The authors of Keccak / SHA-3 came up with Sakura, a hash tree construction that's provably as collision-resistant as the underlying hash function and very flexible.
If you're designing a new system using hash trees, you better use Sakura trees or have a good explanation for why not.
Edit: I also wrote some demo code for this attack when arguing with one of the IPFS guys about why they really shouldn't use Bittorrent BEP 30-style Merkle Trees. In order to get security with Bittorrent-style trees, the [length, root] pair really needs to be your cryptographic identifier, and you need to make sure they're always properly handled as a pair. There are just too many caveats to usage and we have provably secure alternatives.
As a former LimeWire developer, it makes me sad that Gnutella's TigerTrees avoided this vulnerability long before bittorrent's BEP 30 was published, and yet Bittorrent got it wrong. It was a well-known vulnerability, and was covered as part of my interview at LimeWire.
This is a well known edge case of Merkle trees; my undergrad security course covered this as an aside and it is prominent on the wikipedia page.
For those not familiar with the specific implementation issue, this post should be a fun read.
I don't know what's more concerning, that pymerkletools advertises itself for use with Bitcoin or that none of the contributors read the wiki page :|
This was interesting, but when you think about it, this isn't really a flaw as much as something inherent to the way it was designed.

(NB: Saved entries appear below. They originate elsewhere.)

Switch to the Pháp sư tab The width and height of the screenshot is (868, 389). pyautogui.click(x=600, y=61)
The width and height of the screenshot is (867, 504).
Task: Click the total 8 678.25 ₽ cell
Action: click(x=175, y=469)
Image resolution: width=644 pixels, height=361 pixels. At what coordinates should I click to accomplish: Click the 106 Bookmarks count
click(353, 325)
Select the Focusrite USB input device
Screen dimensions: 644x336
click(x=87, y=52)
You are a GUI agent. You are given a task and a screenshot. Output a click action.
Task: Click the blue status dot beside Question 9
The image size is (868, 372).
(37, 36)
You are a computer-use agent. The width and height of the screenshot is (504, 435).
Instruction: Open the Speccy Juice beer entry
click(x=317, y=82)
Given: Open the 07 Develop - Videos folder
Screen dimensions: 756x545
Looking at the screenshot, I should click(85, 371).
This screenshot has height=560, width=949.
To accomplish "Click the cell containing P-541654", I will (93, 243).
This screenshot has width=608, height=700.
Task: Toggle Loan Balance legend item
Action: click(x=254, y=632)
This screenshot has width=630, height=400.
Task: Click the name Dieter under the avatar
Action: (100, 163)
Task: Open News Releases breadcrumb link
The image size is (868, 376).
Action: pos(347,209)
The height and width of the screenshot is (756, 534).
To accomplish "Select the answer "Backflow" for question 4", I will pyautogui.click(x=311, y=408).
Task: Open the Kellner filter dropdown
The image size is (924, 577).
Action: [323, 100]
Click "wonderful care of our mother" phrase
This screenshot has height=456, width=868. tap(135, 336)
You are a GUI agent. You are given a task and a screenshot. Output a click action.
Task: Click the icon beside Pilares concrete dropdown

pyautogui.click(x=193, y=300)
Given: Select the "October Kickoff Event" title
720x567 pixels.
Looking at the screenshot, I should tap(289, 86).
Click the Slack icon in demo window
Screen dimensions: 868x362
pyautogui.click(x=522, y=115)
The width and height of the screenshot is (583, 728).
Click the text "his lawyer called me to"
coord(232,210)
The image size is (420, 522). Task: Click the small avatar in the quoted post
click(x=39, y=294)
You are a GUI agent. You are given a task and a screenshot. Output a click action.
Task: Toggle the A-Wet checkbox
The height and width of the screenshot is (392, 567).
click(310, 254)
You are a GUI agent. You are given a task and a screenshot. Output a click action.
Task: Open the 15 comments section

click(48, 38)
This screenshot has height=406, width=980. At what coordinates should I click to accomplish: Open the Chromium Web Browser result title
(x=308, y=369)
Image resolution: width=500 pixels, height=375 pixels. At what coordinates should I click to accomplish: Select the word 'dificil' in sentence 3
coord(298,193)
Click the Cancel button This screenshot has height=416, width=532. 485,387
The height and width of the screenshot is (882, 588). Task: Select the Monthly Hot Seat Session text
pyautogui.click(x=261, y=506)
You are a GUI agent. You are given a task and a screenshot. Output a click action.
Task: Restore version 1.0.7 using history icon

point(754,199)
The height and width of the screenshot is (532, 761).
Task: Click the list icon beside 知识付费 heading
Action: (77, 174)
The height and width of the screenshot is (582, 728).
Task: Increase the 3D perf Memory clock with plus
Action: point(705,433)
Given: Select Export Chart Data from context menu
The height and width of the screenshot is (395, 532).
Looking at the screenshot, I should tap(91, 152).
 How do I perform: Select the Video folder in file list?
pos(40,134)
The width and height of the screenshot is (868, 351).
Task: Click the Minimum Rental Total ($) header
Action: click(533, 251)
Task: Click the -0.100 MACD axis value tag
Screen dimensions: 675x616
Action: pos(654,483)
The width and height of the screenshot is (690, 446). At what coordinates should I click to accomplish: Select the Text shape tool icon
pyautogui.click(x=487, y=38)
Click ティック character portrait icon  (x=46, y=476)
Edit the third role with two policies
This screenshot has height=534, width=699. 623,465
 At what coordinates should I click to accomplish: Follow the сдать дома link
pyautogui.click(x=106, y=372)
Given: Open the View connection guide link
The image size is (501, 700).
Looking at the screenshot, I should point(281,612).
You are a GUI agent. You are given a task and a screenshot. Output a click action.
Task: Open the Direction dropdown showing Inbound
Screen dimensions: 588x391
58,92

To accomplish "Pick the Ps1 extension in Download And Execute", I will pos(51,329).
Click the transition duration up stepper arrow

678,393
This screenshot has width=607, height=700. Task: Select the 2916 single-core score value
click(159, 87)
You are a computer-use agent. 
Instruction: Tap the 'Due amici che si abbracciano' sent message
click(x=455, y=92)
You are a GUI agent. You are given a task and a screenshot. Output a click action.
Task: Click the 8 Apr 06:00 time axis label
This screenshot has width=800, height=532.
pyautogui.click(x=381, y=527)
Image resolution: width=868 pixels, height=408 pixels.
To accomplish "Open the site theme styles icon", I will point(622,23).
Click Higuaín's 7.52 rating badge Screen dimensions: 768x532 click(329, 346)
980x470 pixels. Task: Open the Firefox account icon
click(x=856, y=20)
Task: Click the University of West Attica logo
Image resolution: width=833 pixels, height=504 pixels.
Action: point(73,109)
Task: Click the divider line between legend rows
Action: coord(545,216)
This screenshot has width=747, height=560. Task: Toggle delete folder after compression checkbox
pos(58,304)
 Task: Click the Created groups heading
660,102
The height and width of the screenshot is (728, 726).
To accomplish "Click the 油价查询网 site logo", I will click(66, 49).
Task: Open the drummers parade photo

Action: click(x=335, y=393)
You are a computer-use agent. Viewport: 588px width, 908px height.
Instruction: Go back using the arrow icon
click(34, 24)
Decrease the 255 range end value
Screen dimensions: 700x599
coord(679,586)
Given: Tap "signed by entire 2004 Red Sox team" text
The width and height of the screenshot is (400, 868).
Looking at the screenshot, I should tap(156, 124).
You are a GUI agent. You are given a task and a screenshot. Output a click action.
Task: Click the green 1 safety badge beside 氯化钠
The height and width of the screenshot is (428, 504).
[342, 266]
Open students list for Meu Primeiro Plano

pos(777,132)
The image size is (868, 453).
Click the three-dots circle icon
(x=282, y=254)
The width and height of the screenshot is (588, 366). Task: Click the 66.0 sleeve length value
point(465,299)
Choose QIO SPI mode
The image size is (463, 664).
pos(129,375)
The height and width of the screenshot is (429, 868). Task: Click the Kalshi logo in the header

Imagine you had some combinations of functions f, g, and h such that f(g(h(x))) = y. Obviously you could calculate that as h(x) -> g(h(x)) -> f(g(h(x)) = y, but then of course knowing h(x), or g(h(x)) would enable you to find y as well. So of course, due to the recursive nature of it, picking any set of inputs that were the outputs of a previous call would give you the same output.
That argument doesn't exactly fit multiple inputs, but the idea is the same.
I find this article and discussion unsettling. A large number of people made non-typesafe merkle trees (including bittorrent, apparently), and then were surprised that passing it incorrect types cause it to produce incorrect output.
I don’t see how this is a vulnerability in the merkle tree algorithm. It just seems like yet another case of “python libraries contain bugs that are common in idiomatic python”.
I guess since so many people have independently implemented the same mistake, the writeup is useful.
I think I might be missing the point...is the attack just to pretend an intermediate hash was a leaf?
If you're providing a merkle branch to prove that a document you've hashed is in the set, then I don't see how this helps you at all.
My preferred fix is including the total size of data in the root hash, since it's often convenient to know the total file size before starting a download.
Another solution to this attack can be:
hashing root with tree depth as last step.
I think the Wikipedia reference doesn't do it justice - the article alone is already ~1500 words.
Sorry, I couldn't help myself